[social-pip-avocado] GetGroundZFor_3dCoord misbehaves / causes crash when using vector3

GetGroundZFor_3dCoord takes an x, y and z argument, common practice is to pass a vector in other natives but doing so will cause the native to error.
According to the native ref, there is an extra unknown parameter that’s “almost always 0”.
Passing a value together with a vector will crash the game.
The crash appears to differ based on the value passed in the last argument.

Using a false value (0 or false)

This is what is “almost always used” in decompiled scripts

Repro (using runcode):

crun GetGroundZFor_3dCoord(vector3(0.0, 0.0, 0.0), 0)

Crash Dialog:
image

Crash Dump:
CfxCrashDump_2020_09_15_13_18_26.zip (1.5 MB)

Using a true value (1 or true)

Repro (using runcode):

crun GetGroundZFor_3dCoord(vector3(0.0, 0.0, 0.0), 1)

Crash Dialog:

Crash Dump:
CfxCrashDump_2020_09_15_13_31_13.zip (1.4 MB)

This is most likely not a FiveM specific issue, but I figured I’d report it since it’s easy to reproduce.
The obvious workaround is just not to use a vector as an argument.

I believe it does not crash if you don’t use a vector?

This is an artifact as to how vectors are unrolled in the ScriptRuntime. If you look at the native definition,

// GetGroundZFor_3dCoord
BOOL GET_GROUND_Z_FOR_3D_COORD(float x, float y, float z, float* groundZ, BOOL unk);

and corresponding codegen output:

function Global.GetGroundZFor_3dCoord(x, y, z, unk)
	return _in(0xC906A7DAB05C8D2B, x, y, z, _f, unk, _r)
end

By using a vector3 (in Lua): x will correspond to vector3(0, 0, 0), which is unrolled to (0, 0, 0) by the runtime. Meanwhile, y will be zero/one and correspond to the fourth argument in the native, i.e., a pointer (groundZ); you are essentially passing a nullptr to the native.

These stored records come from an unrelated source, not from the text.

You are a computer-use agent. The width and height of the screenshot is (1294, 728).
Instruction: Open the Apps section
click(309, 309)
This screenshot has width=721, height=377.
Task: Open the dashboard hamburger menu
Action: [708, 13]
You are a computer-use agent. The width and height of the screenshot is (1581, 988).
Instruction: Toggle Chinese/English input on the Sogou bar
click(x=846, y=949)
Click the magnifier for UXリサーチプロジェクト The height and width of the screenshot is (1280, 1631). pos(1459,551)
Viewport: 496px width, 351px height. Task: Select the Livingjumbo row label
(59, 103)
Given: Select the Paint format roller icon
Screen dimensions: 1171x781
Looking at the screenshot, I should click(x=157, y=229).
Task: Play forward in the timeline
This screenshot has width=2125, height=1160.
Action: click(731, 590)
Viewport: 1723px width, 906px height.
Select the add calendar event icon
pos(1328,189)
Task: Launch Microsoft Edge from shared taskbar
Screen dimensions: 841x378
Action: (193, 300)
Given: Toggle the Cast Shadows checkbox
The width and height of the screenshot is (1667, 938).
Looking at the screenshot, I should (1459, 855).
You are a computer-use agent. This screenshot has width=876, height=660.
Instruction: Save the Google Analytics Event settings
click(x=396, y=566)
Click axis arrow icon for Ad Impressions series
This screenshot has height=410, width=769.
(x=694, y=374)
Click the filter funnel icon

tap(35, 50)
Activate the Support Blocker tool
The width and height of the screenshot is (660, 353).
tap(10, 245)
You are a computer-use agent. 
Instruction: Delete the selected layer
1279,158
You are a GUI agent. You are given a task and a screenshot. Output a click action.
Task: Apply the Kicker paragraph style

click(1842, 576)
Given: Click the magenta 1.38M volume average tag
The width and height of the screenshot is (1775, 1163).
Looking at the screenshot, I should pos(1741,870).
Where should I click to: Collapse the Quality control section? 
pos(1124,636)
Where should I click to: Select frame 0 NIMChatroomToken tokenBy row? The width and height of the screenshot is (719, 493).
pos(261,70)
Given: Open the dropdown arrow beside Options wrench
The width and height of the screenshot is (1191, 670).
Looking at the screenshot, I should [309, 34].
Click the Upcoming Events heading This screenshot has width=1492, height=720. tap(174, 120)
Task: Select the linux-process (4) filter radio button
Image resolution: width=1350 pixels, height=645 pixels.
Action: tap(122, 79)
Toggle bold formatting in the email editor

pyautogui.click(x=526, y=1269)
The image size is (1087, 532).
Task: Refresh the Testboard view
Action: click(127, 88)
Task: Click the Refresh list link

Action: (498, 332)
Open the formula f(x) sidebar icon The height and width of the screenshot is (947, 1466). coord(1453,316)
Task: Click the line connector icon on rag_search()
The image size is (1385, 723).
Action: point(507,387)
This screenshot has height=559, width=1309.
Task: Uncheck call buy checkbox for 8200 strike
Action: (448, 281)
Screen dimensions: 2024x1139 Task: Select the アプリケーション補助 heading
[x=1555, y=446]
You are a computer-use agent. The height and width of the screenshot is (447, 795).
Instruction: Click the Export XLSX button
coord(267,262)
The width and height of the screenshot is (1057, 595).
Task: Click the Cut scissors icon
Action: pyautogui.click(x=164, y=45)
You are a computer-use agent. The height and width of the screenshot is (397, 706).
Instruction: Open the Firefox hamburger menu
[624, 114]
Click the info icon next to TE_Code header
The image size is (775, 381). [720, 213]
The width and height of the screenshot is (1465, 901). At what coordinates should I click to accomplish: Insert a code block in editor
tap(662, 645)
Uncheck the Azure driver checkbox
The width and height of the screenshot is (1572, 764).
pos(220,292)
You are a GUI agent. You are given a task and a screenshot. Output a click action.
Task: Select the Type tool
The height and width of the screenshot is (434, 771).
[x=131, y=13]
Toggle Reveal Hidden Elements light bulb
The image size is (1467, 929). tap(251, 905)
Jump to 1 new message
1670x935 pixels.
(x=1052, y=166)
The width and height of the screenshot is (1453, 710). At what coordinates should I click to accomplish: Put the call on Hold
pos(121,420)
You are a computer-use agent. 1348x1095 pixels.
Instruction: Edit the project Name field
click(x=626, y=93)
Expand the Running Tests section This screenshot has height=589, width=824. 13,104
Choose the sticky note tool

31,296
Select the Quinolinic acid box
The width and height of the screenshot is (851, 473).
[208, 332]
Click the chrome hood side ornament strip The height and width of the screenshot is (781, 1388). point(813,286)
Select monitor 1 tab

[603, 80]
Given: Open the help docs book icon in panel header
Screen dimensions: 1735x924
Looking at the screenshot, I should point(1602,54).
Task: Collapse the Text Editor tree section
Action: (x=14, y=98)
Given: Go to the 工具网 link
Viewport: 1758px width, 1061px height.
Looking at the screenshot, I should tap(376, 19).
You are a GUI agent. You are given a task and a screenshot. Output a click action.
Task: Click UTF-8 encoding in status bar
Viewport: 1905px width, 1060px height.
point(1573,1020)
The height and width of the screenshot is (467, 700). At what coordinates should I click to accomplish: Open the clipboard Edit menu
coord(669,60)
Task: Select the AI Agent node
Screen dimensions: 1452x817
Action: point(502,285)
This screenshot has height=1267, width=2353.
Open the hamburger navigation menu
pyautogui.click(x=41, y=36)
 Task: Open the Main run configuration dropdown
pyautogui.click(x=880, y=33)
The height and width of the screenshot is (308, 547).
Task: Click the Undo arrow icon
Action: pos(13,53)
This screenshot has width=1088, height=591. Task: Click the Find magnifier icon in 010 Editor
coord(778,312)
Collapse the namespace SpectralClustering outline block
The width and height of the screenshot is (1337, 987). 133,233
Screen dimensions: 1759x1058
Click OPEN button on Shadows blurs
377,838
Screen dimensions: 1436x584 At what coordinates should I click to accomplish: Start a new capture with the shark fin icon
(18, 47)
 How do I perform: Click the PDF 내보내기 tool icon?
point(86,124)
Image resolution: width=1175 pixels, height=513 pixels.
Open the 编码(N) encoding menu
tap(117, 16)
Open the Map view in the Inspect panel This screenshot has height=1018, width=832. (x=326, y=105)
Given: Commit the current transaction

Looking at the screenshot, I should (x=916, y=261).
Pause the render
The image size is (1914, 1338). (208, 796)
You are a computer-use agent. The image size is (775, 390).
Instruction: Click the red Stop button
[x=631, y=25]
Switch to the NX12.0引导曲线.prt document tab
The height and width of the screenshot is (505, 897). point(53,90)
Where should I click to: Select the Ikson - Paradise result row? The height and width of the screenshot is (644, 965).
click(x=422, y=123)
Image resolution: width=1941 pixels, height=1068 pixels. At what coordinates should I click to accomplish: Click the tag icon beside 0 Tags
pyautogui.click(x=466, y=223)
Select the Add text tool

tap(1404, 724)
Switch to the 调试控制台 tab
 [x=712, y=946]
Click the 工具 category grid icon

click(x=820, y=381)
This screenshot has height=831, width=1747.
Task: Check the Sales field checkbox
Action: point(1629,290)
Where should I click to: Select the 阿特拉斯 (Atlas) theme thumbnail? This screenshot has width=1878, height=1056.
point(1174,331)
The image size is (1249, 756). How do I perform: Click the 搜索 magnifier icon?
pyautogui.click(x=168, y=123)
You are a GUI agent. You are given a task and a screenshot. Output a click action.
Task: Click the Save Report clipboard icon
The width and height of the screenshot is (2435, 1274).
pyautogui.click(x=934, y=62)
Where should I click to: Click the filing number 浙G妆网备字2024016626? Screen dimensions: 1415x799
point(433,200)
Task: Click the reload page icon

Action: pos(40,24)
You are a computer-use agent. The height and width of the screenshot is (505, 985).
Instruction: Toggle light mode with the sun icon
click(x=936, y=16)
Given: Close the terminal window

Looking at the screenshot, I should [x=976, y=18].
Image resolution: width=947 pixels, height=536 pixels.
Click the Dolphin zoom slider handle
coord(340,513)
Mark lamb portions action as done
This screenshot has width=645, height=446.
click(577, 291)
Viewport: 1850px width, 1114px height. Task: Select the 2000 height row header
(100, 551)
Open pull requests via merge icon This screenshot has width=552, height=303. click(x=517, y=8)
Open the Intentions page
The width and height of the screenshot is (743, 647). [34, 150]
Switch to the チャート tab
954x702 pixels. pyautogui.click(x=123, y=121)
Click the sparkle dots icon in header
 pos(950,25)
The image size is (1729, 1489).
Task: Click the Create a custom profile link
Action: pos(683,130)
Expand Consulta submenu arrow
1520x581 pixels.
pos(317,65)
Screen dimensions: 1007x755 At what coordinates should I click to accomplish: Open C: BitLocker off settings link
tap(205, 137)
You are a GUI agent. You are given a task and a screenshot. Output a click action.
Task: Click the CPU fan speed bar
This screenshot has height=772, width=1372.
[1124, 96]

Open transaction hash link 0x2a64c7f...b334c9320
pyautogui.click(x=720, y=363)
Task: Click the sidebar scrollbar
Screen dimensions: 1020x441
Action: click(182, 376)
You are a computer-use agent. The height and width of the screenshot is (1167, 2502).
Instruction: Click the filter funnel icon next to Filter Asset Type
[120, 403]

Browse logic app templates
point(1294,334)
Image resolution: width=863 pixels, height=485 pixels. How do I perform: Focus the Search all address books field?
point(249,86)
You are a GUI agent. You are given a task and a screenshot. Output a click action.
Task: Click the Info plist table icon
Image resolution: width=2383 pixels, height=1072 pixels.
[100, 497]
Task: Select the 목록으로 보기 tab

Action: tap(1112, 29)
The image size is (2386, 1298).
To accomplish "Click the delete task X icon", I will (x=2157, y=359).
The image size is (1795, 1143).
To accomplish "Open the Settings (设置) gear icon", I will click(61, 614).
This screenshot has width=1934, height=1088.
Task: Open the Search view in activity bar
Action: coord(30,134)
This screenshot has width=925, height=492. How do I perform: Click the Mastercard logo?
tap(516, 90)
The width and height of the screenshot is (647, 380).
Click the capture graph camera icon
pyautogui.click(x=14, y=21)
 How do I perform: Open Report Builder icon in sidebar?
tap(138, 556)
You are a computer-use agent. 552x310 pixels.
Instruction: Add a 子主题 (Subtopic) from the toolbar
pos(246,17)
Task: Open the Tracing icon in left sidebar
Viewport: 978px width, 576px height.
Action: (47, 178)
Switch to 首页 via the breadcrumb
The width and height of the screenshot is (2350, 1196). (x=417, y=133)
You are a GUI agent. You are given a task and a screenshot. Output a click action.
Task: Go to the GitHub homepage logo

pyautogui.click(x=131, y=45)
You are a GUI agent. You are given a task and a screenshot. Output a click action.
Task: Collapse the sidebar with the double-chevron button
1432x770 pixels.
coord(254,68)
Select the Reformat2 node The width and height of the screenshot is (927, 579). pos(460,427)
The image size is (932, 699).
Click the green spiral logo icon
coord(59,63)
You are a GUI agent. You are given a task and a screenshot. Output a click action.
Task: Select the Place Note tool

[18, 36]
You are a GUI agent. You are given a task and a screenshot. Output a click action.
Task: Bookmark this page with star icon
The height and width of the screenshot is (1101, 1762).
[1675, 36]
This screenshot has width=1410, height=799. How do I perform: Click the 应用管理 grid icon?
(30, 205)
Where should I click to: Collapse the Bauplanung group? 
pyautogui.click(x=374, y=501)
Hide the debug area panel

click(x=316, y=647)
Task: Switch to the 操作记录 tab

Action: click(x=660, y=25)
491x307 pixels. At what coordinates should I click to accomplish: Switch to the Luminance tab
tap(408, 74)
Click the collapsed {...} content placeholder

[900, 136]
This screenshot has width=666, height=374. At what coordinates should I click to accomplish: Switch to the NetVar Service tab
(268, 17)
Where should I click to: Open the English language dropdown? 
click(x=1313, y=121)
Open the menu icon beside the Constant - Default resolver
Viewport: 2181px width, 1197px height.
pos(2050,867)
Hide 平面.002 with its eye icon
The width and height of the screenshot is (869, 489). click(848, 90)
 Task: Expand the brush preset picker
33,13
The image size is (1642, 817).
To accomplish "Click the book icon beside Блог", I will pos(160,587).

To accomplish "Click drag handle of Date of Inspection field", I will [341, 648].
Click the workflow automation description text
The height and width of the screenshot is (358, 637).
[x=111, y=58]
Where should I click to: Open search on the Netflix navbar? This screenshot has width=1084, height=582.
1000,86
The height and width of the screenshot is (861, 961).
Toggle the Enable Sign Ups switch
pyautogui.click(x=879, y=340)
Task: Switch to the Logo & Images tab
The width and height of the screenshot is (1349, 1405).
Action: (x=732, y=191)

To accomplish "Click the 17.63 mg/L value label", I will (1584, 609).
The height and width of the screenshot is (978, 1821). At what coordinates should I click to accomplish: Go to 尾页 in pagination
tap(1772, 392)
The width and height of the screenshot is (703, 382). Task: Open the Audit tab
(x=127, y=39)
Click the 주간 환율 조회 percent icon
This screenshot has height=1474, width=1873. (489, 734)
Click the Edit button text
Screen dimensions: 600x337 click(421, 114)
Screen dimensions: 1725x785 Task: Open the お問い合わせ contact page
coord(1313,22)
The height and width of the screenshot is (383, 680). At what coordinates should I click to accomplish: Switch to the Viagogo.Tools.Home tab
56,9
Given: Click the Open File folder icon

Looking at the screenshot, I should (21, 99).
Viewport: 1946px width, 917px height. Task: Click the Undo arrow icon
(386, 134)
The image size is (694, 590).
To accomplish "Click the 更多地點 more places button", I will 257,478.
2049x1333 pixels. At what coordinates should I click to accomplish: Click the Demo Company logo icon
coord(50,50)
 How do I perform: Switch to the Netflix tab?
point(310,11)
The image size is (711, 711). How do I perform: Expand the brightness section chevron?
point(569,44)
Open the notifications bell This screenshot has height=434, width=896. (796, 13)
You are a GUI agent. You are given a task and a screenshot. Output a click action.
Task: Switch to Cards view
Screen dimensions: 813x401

Edit: Generally speaking, when the native depends upon pointers you shouldn’t be passing vector3’s to that native. There is one potential workaround for the fxv2 API, e.g.,

nCtx.SetArgument(0, (float)lua_utonumber(L, 1)); // x
nCtx.SetArgument(1, (float)lua_utonumber(L, 2)); // y
nCtx.SetArgument(2, (float)lua_utonumber(L, 3)); // z
nCtx.SetArgument(3, &ref_groundZ);

becoming aware of vector-types,

int stack_counter = 0;
if  (lua_isvector3(...)) {
	// gritLua fetch vector.
}
else {
	nCtx.SetArgument(stack_counter++, (float)lua_utonumber(L, 1)); // x
	nCtx.SetArgument(stack_counter++, (float)lua_utonumber(L, 2)); // y
	nCtx.SetArgument(stack_counter++, (float)lua_utonumber(L, 3)); // z
}
nCtx.SetArgument(stack_counter++, &ref_groundZ);

But that is a low-priority feature and would require changes to the codegen to be conscious of “float x, float y, float z” parameter sequences.

Thank you gottfried for providing an in-depth explanation of the behavior

Ah, that’s a nice little mental note to keep in mind. Thanks!

That’s correct. I mentioned that as the “workaround”.